▸ Task description
Transcribe all of the material below line for line, without changing a word.

▸ Given data
— BEGIN —

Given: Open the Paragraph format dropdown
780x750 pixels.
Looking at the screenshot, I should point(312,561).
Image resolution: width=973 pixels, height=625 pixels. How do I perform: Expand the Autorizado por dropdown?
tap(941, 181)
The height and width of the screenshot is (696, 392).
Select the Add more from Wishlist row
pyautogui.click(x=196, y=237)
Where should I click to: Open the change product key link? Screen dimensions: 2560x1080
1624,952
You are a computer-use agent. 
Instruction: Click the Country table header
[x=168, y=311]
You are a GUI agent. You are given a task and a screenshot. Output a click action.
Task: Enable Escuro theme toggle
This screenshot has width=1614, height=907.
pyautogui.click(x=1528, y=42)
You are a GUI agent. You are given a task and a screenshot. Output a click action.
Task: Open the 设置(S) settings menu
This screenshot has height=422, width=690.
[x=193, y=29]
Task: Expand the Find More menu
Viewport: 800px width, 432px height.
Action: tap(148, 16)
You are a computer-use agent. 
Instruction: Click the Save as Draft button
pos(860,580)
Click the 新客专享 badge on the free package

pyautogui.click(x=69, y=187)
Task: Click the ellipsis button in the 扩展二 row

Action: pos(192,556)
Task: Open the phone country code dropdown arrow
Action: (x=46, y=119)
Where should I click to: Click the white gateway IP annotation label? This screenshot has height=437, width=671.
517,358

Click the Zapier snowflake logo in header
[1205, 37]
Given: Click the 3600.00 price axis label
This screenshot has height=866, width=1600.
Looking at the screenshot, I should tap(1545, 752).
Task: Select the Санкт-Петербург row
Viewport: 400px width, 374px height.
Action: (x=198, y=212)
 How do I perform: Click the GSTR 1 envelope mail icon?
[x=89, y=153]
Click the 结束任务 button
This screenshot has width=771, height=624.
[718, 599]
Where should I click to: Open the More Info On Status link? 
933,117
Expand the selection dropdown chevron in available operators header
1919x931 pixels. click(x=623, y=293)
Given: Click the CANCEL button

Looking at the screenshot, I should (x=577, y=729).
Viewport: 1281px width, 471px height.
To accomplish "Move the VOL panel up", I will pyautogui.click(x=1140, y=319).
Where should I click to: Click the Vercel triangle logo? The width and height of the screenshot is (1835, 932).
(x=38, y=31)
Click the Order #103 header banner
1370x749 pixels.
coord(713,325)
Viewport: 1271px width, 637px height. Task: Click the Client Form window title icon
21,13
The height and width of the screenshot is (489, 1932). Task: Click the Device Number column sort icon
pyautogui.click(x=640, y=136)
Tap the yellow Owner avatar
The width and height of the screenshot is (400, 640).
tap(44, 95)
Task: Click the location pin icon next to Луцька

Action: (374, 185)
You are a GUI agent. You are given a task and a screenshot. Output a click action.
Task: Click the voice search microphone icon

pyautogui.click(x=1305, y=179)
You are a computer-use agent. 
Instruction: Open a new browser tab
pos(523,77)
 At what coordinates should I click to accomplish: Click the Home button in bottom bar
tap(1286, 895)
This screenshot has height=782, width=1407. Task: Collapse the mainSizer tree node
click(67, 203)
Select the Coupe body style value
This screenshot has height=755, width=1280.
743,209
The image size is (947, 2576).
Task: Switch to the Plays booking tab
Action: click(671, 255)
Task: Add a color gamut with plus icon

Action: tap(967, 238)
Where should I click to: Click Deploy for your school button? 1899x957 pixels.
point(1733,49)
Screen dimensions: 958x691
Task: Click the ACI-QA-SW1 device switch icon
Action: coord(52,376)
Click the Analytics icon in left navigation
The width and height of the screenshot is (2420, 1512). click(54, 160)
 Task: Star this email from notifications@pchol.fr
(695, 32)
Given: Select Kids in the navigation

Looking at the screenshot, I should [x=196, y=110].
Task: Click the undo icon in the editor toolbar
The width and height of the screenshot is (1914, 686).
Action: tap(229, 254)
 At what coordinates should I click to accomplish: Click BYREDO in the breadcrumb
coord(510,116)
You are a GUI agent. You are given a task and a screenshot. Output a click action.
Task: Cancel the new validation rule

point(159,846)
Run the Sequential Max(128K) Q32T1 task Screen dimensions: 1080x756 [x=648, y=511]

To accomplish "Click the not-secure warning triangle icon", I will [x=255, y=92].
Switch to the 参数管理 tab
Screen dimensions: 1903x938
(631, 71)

— END —

▸ Expected answer
Given: Open the Paragraph format dropdown
780x750 pixels.
Looking at the screenshot, I should point(312,561).
Image resolution: width=973 pixels, height=625 pixels. How do I perform: Expand the Autorizado por dropdown?
tap(941, 181)
The height and width of the screenshot is (696, 392).
Select the Add more from Wishlist row
pyautogui.click(x=196, y=237)
Where should I click to: Open the change product key link? Screen dimensions: 2560x1080
1624,952
You are a computer-use agent. 
Instruction: Click the Country table header
[x=168, y=311]
You are a GUI agent. You are given a task and a screenshot. Output a click action.
Task: Enable Escuro theme toggle
This screenshot has width=1614, height=907.
pyautogui.click(x=1528, y=42)
You are a GUI agent. You are given a task and a screenshot. Output a click action.
Task: Open the 设置(S) settings menu
This screenshot has height=422, width=690.
[x=193, y=29]
Task: Expand the Find More menu
Viewport: 800px width, 432px height.
Action: tap(148, 16)
You are a computer-use agent. 
Instruction: Click the Save as Draft button
pos(860,580)
Click the 新客专享 badge on the free package

pyautogui.click(x=69, y=187)
Task: Click the ellipsis button in the 扩展二 row

Action: pos(192,556)
Task: Open the phone country code dropdown arrow
Action: (x=46, y=119)
Where should I click to: Click the white gateway IP annotation label? This screenshot has height=437, width=671.
517,358

Click the Zapier snowflake logo in header
[1205, 37]
Given: Click the 3600.00 price axis label
This screenshot has height=866, width=1600.
Looking at the screenshot, I should tap(1545, 752).
Task: Select the Санкт-Петербург row
Viewport: 400px width, 374px height.
Action: (x=198, y=212)
 How do I perform: Click the GSTR 1 envelope mail icon?
[x=89, y=153]
Click the 结束任务 button
This screenshot has width=771, height=624.
[718, 599]
Where should I click to: Open the More Info On Status link? 
933,117
Expand the selection dropdown chevron in available operators header
1919x931 pixels. click(x=623, y=293)
Given: Click the CANCEL button

Looking at the screenshot, I should (x=577, y=729).
Viewport: 1281px width, 471px height.
To accomplish "Move the VOL panel up", I will pyautogui.click(x=1140, y=319).
Where should I click to: Click the Vercel triangle logo? The width and height of the screenshot is (1835, 932).
(x=38, y=31)
Click the Order #103 header banner
1370x749 pixels.
coord(713,325)
Viewport: 1271px width, 637px height. Task: Click the Client Form window title icon
21,13
The height and width of the screenshot is (489, 1932). Task: Click the Device Number column sort icon
pyautogui.click(x=640, y=136)
Tap the yellow Owner avatar
The width and height of the screenshot is (400, 640).
tap(44, 95)
Task: Click the location pin icon next to Луцька

Action: (374, 185)
You are a GUI agent. You are given a task and a screenshot. Output a click action.
Task: Click the voice search microphone icon

pyautogui.click(x=1305, y=179)
You are a computer-use agent. 
Instruction: Open a new browser tab
pos(523,77)
 At what coordinates should I click to accomplish: Click the Home button in bottom bar
tap(1286, 895)
This screenshot has height=782, width=1407. Task: Collapse the mainSizer tree node
click(67, 203)
Select the Coupe body style value
This screenshot has height=755, width=1280.
743,209
The image size is (947, 2576).
Task: Switch to the Plays booking tab
Action: click(671, 255)
Task: Add a color gamut with plus icon

Action: tap(967, 238)
Where should I click to: Click Deploy for your school button? 1899x957 pixels.
point(1733,49)
Screen dimensions: 958x691
Task: Click the ACI-QA-SW1 device switch icon
Action: coord(52,376)
Click the Analytics icon in left navigation
The width and height of the screenshot is (2420, 1512). click(54, 160)
 Task: Star this email from notifications@pchol.fr
(695, 32)
Given: Select Kids in the navigation

Looking at the screenshot, I should [x=196, y=110].
Task: Click the undo icon in the editor toolbar
The width and height of the screenshot is (1914, 686).
Action: tap(229, 254)
 At what coordinates should I click to accomplish: Click BYREDO in the breadcrumb
coord(510,116)
You are a GUI agent. You are given a task and a screenshot. Output a click action.
Task: Cancel the new validation rule

point(159,846)
Run the Sequential Max(128K) Q32T1 task Screen dimensions: 1080x756 [x=648, y=511]

To accomplish "Click the not-secure warning triangle icon", I will [x=255, y=92].
Switch to the 参数管理 tab
Screen dimensions: 1903x938
(631, 71)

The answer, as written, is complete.